┌──

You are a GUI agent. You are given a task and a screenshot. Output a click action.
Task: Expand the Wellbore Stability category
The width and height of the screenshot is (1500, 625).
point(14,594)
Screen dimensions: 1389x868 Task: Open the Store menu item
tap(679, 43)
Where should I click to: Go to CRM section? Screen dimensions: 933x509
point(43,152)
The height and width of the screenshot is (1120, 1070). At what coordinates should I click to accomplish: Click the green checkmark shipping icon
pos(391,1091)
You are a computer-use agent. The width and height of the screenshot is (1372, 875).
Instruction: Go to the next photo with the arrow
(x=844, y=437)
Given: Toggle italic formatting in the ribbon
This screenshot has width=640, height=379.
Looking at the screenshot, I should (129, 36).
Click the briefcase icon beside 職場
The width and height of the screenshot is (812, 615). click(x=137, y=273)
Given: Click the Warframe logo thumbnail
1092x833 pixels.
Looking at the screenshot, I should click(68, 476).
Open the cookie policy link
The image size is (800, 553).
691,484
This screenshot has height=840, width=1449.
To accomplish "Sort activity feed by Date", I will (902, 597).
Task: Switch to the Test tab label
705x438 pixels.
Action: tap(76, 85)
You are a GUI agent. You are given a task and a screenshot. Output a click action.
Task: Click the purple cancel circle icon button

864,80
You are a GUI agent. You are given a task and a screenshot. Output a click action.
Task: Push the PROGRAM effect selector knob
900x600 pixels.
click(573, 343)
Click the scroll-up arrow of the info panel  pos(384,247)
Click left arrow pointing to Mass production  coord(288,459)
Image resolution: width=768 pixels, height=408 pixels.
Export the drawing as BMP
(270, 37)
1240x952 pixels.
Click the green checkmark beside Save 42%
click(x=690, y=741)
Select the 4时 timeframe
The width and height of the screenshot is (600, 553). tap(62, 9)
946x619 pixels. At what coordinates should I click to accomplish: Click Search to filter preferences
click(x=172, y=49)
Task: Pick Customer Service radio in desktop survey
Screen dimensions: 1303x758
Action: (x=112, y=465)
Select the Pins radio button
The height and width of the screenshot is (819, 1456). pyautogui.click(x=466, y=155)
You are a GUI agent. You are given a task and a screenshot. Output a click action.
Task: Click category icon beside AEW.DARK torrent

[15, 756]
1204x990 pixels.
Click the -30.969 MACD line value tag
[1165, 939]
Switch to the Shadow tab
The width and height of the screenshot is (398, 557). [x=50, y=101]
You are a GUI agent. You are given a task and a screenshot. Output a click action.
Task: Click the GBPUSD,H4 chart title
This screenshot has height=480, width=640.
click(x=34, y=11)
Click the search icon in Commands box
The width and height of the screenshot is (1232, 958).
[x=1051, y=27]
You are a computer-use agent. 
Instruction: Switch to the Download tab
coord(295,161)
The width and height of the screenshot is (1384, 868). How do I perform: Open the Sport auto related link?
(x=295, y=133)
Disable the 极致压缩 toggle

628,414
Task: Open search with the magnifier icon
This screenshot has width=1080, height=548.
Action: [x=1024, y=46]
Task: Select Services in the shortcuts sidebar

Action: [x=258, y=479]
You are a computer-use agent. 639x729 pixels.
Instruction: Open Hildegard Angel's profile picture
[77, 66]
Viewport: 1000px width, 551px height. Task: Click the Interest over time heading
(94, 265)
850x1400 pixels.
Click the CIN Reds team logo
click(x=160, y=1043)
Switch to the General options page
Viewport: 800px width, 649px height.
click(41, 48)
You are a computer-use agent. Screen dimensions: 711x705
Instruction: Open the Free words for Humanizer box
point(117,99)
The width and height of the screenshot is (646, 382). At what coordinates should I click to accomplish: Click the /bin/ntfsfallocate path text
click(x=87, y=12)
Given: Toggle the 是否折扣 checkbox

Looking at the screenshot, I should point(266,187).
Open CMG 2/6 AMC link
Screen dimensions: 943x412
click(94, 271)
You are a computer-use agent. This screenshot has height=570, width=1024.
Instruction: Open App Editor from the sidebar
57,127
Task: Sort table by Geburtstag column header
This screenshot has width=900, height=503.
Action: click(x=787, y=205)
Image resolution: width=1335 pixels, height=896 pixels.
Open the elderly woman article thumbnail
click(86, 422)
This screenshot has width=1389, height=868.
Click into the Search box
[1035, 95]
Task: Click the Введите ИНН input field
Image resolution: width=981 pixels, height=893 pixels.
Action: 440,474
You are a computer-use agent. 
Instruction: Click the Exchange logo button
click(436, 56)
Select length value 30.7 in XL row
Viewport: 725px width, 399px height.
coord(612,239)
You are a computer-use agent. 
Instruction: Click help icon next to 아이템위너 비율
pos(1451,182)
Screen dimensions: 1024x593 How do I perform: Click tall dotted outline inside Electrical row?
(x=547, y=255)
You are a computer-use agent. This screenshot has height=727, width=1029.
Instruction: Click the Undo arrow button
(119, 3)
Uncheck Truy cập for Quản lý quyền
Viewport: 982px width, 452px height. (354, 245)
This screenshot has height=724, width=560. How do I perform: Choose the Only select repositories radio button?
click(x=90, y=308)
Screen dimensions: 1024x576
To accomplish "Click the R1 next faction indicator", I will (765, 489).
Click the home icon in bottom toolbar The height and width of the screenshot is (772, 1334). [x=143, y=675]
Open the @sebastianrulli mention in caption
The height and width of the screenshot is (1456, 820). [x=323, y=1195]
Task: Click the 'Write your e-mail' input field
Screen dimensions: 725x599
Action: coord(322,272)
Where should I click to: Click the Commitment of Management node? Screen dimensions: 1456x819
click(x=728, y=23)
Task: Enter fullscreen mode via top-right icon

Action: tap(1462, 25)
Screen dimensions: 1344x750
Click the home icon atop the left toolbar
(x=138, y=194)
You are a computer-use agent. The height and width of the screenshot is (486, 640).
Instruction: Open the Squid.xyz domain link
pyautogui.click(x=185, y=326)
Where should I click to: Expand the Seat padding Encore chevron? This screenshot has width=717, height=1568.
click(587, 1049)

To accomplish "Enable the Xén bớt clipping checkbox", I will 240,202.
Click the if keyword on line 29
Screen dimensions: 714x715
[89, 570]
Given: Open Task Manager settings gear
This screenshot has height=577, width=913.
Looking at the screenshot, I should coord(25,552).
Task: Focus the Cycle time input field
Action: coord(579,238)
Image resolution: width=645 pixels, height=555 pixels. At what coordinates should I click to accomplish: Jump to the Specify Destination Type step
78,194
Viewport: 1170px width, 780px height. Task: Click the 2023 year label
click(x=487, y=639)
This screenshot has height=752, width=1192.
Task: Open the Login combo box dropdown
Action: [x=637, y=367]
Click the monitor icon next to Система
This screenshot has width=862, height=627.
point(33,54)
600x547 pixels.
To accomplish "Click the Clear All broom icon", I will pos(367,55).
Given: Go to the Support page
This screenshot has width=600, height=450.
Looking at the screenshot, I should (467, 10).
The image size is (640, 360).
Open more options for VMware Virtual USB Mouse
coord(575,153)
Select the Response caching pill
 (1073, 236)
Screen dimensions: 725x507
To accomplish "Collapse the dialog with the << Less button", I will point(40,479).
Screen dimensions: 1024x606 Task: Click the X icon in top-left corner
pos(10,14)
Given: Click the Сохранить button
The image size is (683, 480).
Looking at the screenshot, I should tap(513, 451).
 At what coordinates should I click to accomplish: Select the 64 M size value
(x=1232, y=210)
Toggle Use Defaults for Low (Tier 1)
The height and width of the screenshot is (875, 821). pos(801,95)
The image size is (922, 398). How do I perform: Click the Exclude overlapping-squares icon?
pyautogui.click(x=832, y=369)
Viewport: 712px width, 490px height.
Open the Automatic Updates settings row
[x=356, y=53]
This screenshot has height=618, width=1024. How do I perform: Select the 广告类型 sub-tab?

└──

▸ **How to complete this task**
Every line of the entries above that holds "page" should be copied out.

▸ **Response to the exercise**
Switch to the General options page
Given: Go to the Support page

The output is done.